On a pure entertainment scale, Running Point earns a confident 8 out of 10. It’s smart, it’s funny, it has a big heart and it leaves you genuinely wanting more. In a television landscape packed with options, that’s no small achievement.
If you haven’t started it yet clear your weekend. The Westside Waves are waiting.
FAQ Section
Is Running Point based on a real story?
It’s inspired by real world dynamics rather than being a direct adaptation. The involvement of Jeanie Buss, the actual president of the LA Lakers, as a producer adds authentic real world flavor to the fictional story.
How many episodes is Running Point Season 1?
Season 1 consists of 10 episodes, each approximately 30 minutes long, making it a very easy binge watch.
Is Running Point appropriate for teenagers?

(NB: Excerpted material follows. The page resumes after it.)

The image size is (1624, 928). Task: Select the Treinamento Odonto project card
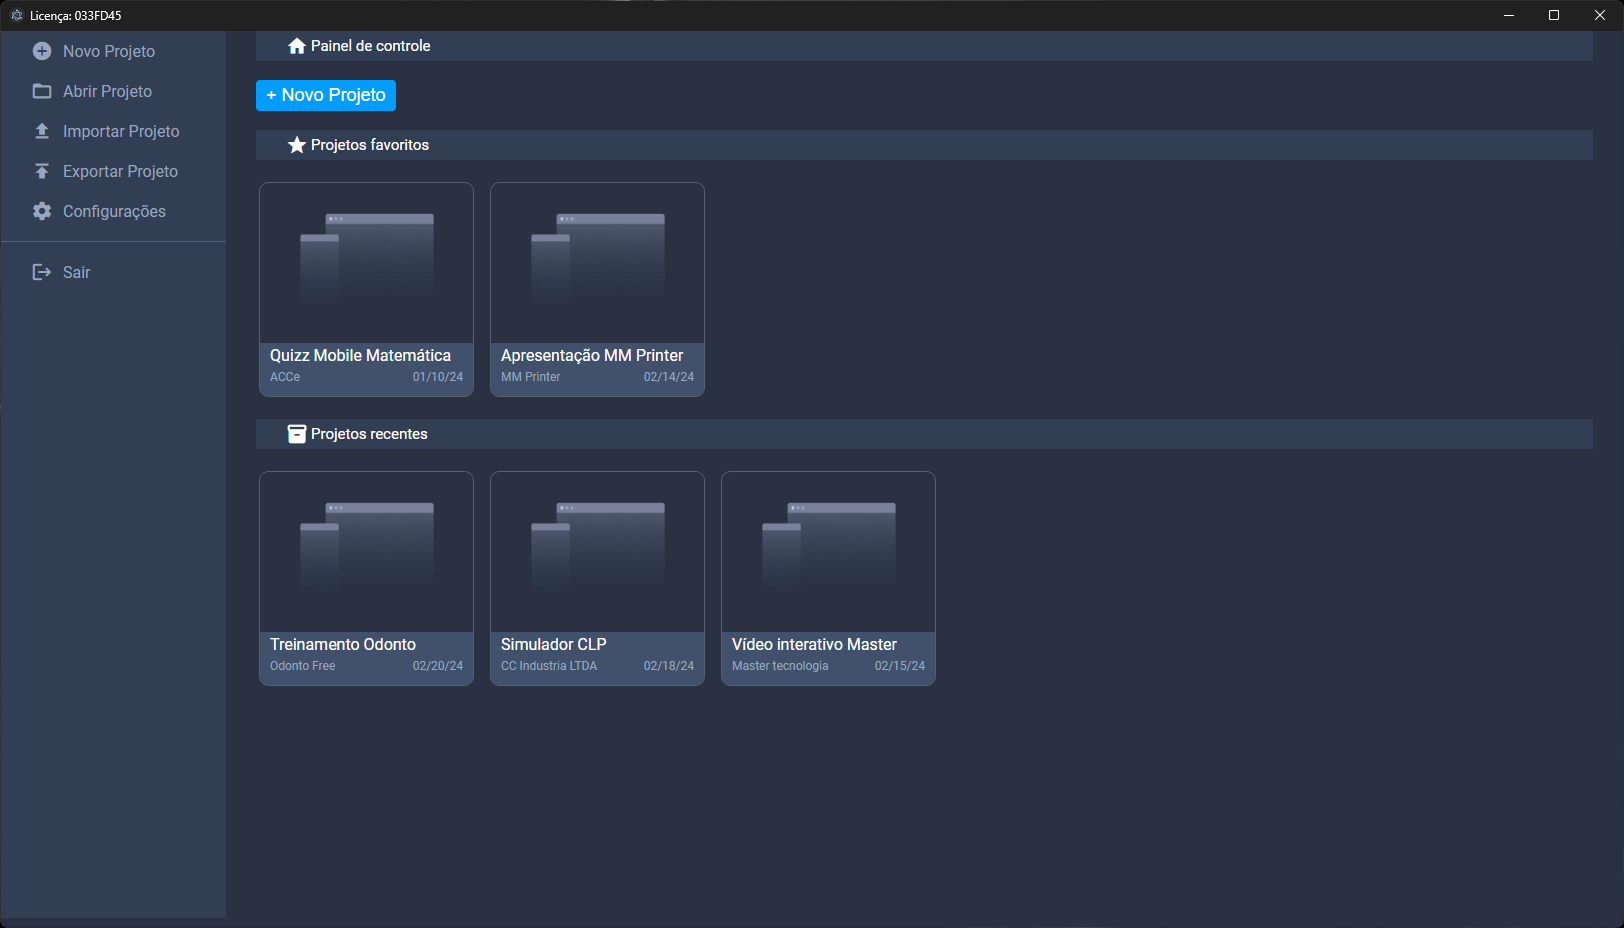point(366,578)
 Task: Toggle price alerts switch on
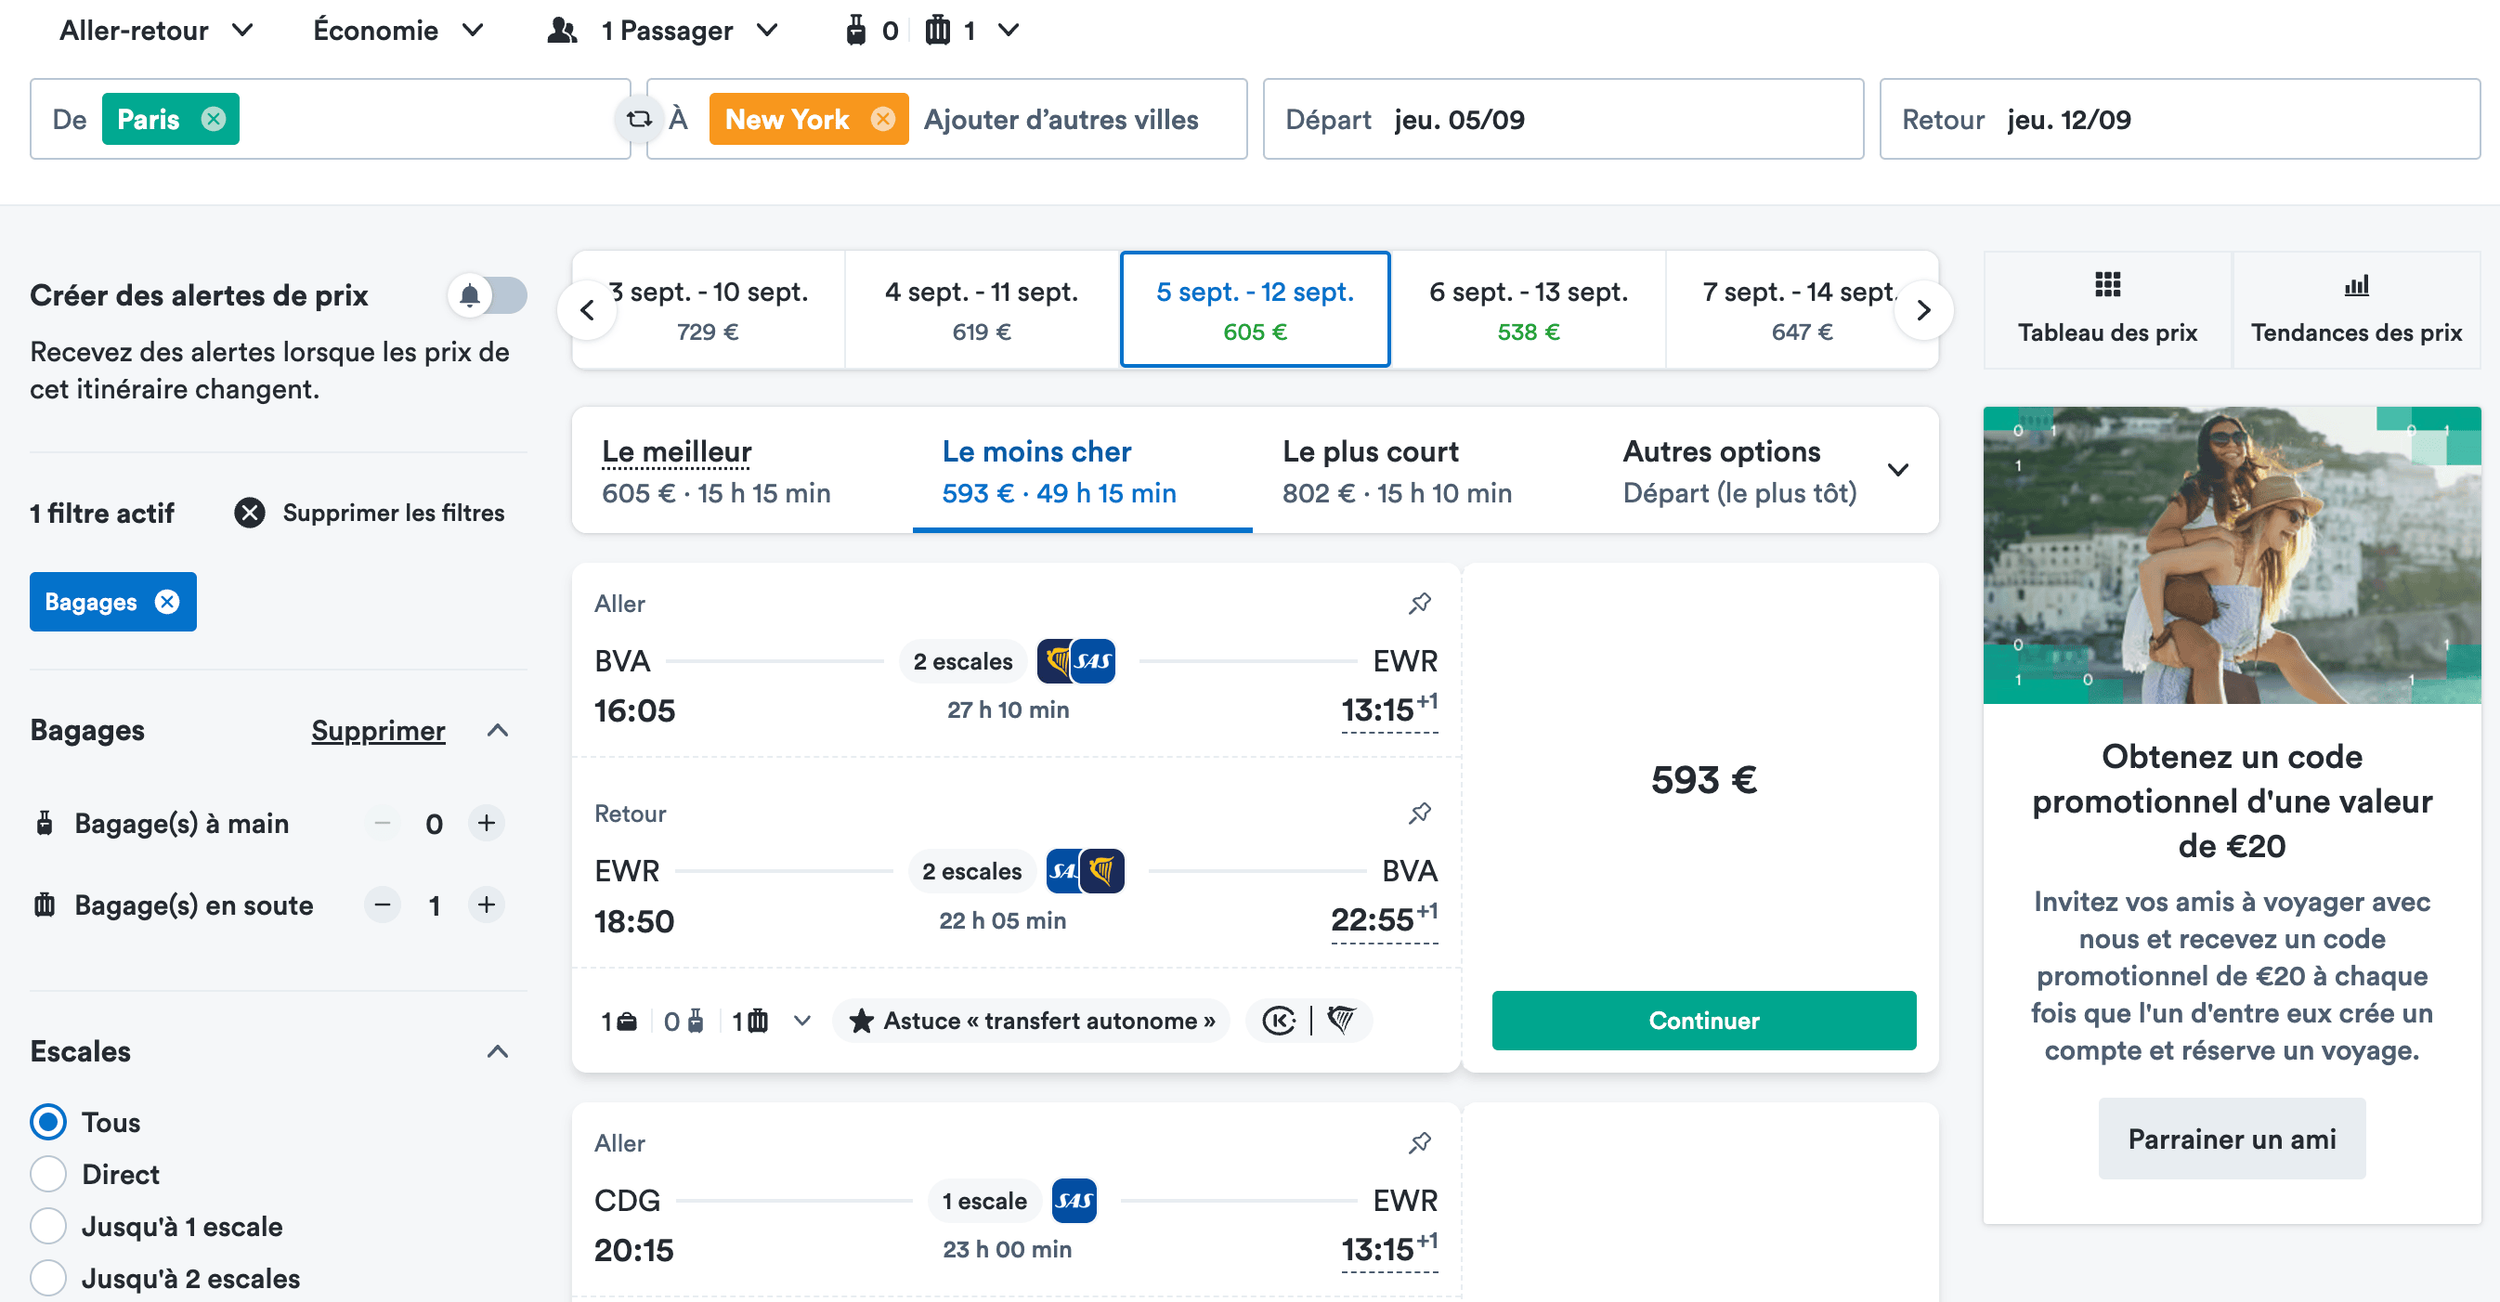488,296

The show carries a TV MA rating due to adult language and themes. It’s best suited to viewers 17 and older.
Who is the lead actress in Running Point?
Kate Hudson leads the show as Isla Gordon, the newly appointed President of the fictional Westside Waves basketball team.
Is Running Point funny or more of a drama?
It’s primarily a comedy but with genuine emotional depth. Think of it as a workplace comedy with heart plenty of laughs alongside real character development.
Will there be a Season 2 of Running Point?
As of this review, that information has not been officially confirmed but the show’s positive reception in our opinion makes a continuation likely.
Disclaimer:
This article is created for informational and entertainment purposes only. All content is original and does not claim to represent official statements from any network, studio, cast member or production company. Character names, show details and related information are referenced purely for review and commentary purposes under fair use principles. We make no guarantees regarding the absolute accuracy of all production details and readers are encouraged to verify specific facts through official sources.